Sunday, July 5

Washington, D.C. — Federal investigators have uncovered a disturbing pattern in nursing homes across the country: facilities were diagnosing residents with schizophrenia who didn’t have the condition, then using those fake diagnoses to justify giving them powerful antipsychotic drugs.

The Office of Inspector General (OIG) reviewed 40 nursing homes that underwent pilot audits by the Centers for Medicare & Medicaid Services (CMS) and found widespread abuse. Medical directors were inappropriately labeling residents with schizophrenia to mask the misuse of antipsychotic medications, according to two OIG issue briefs released in March 2026.

The problem runs deeper than just bad diagnoses. Antipsychotic drugs carry serious risks for elderly patients, including increased rates of falls, cognitive decline, and even death. When these medications are given to residents with dementia rather than genuine psychosis, the harm is compounded — and the facilities’ quality ratings stay artificially high because schizophrenia cases are excluded from antipsychotic use metrics.

Now the OIG is promising a nationwide analysis of antipsychotic use in nursing homes, signaling a major enforcement push that could affect thousands of facilities.

A Decade-Long Problem

The misuse of antipsychotics in nursing homes isn’t new. Senate hearings dating back to 1975 referred to these drugs as “chemical straight jackets.” But the practice of faking schizophrenia diagnoses to game the system emerged more recently, after CMS began tracking antipsychotic use as a quality measure in 2012.

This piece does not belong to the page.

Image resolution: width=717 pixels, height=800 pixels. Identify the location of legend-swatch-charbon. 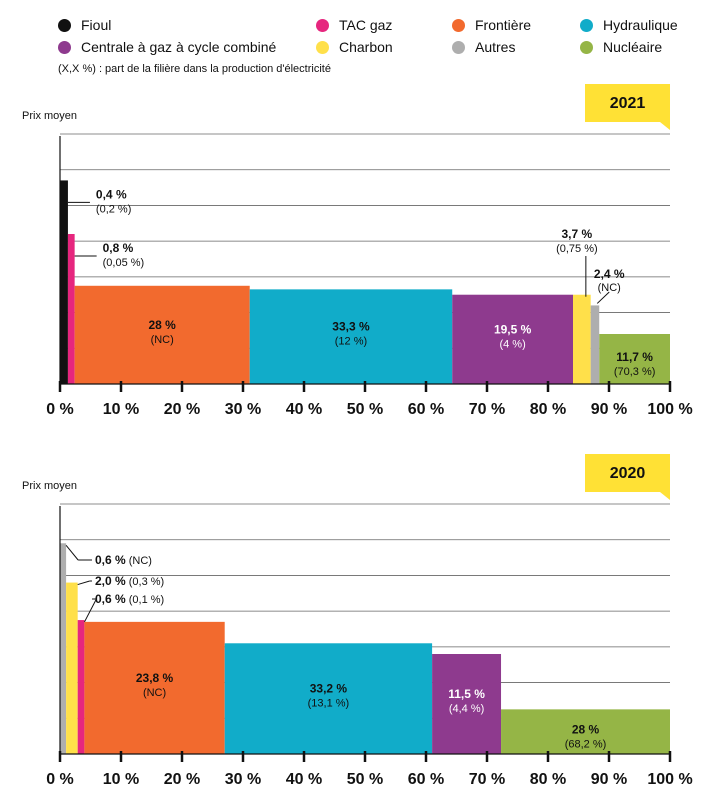
(322, 47).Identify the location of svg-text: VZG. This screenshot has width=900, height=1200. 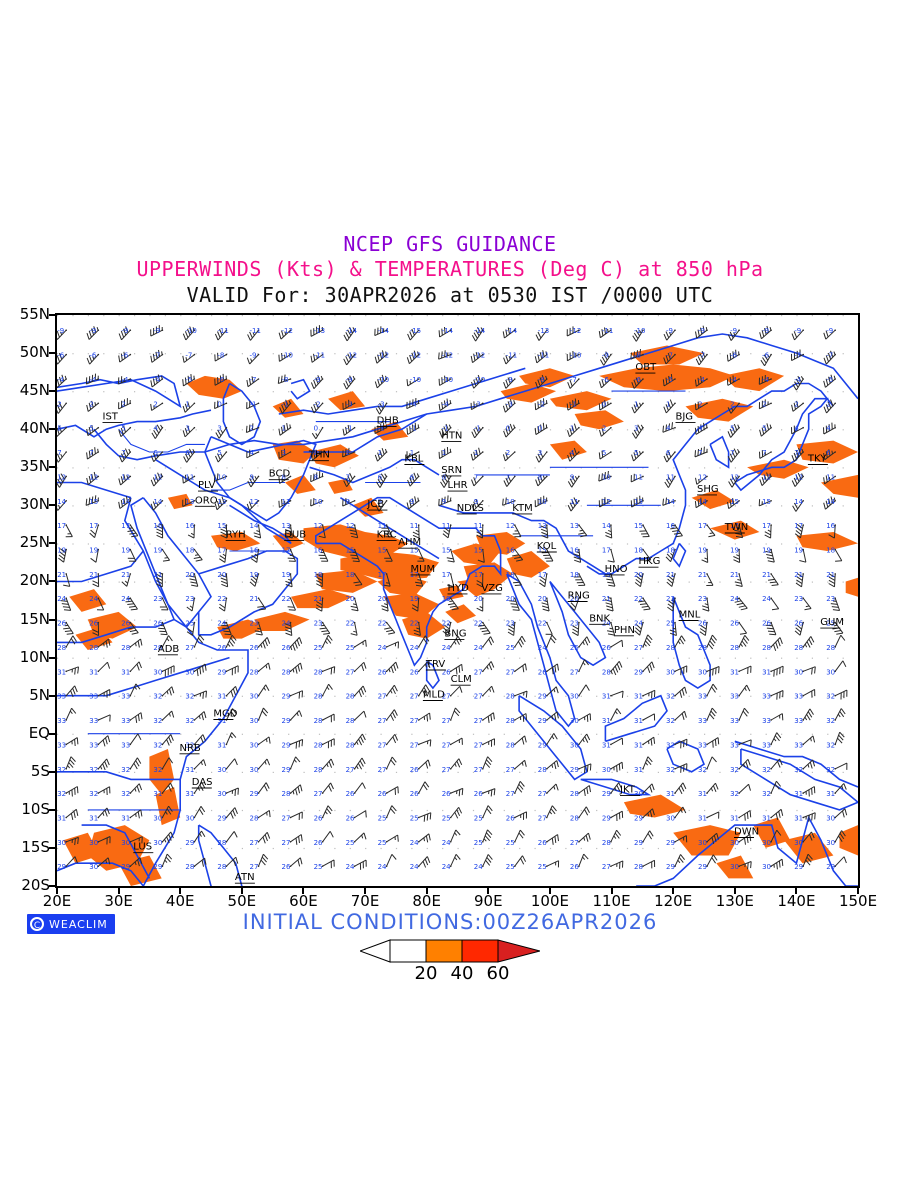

Since then, schizophrenia diagnoses in nursing homes have jumped 70%, according to a New York Times investigation. The timing wasn’t coincidental — facilities realized they could keep giving residents antipsychotics while avoiding low star ratings by simply adding schizophrenia to their medical records.

CMS launched focused schizophrenia surveys in 2016, identifying facilities with patterns of erroneous coding. By 2023, the agency began conducting offsite audits and adjusting Five-Star Quality Rating System scores for facilities caught manipulating diagnoses.

Nursing Homes Fight Back

Not everyone’s accepting the crackdown quietly. Forest Rehab and Nursing Center, an Illinois facility, has filed a federal lawsuit challenging CMS’s schizophrenia audits. The nursing home argues that CMS lacks legal authority to conduct these audits outside the normal regulatory framework and that the audits violate due process rights.

The facility claims the audits have already cost it over $200,000 in actual and reputational damages, downgraded its quality ratings to one star for six months, and suppressed its quality measure ratings for up to 12 months. Forest Rehab contends that nursing homes don’t control the professional judgment of physicians who make diagnoses, and that CMS is essentially punishing facilities for doctors’ decisions.

The lawsuit also argues that CMS has “weaponized” the Five-Star Rating System to enforce compliance with unauthorized standards, and that the agency delegated audit authority to a private contractor without proper legal basis.

What Comes Next

The OIG’s announcement of a nationwide analysis suggests federal investigators believe the 40-facility pilot was just the tip of the iceberg. If the same patterns hold across the country, thousands of nursing homes could face audits, rating adjustments, and potential enforcement actions.

For residents and their families, the findings raise serious questions about whether loved ones received unnecessary medications based on fabricated diagnoses. For the industry, the crackdown piles on what’s already been a brutal stretch of regulatory pressure — including new CMS proposals to revoke Medicare enrollment faster and claw back payments from day one.

The coming months will reveal how widespread the practice really is — and whether CMS’s enforcement strategy can survive legal challenges from an industry fighting to protect its ratings and revenue.